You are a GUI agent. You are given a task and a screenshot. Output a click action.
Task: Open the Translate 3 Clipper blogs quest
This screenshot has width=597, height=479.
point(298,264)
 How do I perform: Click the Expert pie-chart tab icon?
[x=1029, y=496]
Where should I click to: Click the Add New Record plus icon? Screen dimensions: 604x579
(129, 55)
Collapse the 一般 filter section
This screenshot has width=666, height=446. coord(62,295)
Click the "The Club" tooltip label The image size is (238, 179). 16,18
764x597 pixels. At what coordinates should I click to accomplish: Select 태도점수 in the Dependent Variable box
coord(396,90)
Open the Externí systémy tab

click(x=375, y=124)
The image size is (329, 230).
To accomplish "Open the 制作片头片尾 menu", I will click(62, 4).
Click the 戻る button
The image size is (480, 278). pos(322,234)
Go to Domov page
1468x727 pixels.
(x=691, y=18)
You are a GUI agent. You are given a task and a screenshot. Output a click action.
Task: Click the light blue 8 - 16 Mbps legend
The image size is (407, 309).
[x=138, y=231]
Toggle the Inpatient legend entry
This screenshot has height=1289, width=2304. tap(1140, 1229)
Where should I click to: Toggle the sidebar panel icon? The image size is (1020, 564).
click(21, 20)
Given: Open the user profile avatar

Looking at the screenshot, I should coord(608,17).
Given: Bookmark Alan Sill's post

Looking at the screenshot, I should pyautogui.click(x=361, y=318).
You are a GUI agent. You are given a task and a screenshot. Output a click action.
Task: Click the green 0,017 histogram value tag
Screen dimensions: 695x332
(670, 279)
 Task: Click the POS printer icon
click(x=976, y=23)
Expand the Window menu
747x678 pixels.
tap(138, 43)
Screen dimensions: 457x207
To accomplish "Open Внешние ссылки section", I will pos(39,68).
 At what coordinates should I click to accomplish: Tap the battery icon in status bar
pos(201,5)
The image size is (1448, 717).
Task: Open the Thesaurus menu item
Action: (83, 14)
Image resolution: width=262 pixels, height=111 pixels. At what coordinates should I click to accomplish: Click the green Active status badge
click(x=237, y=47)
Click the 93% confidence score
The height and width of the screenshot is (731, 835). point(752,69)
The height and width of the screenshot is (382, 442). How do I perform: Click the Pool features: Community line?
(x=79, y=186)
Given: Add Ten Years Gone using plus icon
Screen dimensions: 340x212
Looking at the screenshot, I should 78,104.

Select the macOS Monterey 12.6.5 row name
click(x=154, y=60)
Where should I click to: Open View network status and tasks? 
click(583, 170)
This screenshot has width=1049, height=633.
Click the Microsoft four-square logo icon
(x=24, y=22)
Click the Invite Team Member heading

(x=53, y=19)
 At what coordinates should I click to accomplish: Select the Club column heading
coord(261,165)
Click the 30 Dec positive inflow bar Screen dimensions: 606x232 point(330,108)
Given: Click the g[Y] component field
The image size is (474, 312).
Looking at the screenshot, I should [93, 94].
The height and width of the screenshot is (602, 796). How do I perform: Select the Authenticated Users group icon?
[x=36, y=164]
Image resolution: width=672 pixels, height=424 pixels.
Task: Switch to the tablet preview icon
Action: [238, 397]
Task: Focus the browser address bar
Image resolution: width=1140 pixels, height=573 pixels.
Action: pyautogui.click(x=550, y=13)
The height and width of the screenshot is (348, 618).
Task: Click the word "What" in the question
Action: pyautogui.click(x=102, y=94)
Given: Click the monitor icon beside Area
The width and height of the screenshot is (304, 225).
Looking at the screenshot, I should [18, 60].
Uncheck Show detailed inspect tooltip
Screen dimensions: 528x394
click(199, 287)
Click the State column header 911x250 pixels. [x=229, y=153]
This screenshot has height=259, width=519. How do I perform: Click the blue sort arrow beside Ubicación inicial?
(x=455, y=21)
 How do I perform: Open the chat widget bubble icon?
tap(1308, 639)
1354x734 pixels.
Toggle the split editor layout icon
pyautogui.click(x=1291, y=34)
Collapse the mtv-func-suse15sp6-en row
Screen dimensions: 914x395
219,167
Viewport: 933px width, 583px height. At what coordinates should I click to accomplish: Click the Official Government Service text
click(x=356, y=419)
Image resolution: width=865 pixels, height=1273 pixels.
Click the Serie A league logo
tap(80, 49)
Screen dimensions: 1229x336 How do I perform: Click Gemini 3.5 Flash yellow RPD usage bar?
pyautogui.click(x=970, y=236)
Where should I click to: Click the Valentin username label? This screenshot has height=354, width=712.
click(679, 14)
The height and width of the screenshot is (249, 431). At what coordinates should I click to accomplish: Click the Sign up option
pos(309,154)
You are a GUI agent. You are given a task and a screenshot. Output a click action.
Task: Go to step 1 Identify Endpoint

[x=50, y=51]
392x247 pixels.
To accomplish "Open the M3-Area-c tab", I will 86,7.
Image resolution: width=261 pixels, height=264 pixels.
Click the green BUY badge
====
> [What to do]
Scan the listing above for the line that has "The image size is (407, 309).", then copy exactly from that line through the line that has "This screenshot has width=1049, height=633.".

> [Task answer]
The image size is (407, 309).
[x=138, y=231]
Toggle the Inpatient legend entry
This screenshot has height=1289, width=2304. tap(1140, 1229)
Where should I click to: Toggle the sidebar panel icon? The image size is (1020, 564).
click(21, 20)
Given: Open the user profile avatar

Looking at the screenshot, I should coord(608,17).
Given: Bookmark Alan Sill's post

Looking at the screenshot, I should pyautogui.click(x=361, y=318).
You are a GUI agent. You are given a task and a screenshot. Output a click action.
Task: Click the green 0,017 histogram value tag
Screen dimensions: 695x332
(670, 279)
 Task: Click the POS printer icon
click(x=976, y=23)
Expand the Window menu
747x678 pixels.
tap(138, 43)
Screen dimensions: 457x207
To accomplish "Open Внешние ссылки section", I will pos(39,68).
 At what coordinates should I click to accomplish: Tap the battery icon in status bar
pos(201,5)
The image size is (1448, 717).
Task: Open the Thesaurus menu item
Action: (83, 14)
Image resolution: width=262 pixels, height=111 pixels. At what coordinates should I click to accomplish: Click the green Active status badge
click(x=237, y=47)
Click the 93% confidence score
The height and width of the screenshot is (731, 835). point(752,69)
The height and width of the screenshot is (382, 442). How do I perform: Click the Pool features: Community line?
(x=79, y=186)
Given: Add Ten Years Gone using plus icon
Screen dimensions: 340x212
Looking at the screenshot, I should 78,104.

Select the macOS Monterey 12.6.5 row name
click(x=154, y=60)
Where should I click to: Open View network status and tasks? 
click(583, 170)
This screenshot has width=1049, height=633.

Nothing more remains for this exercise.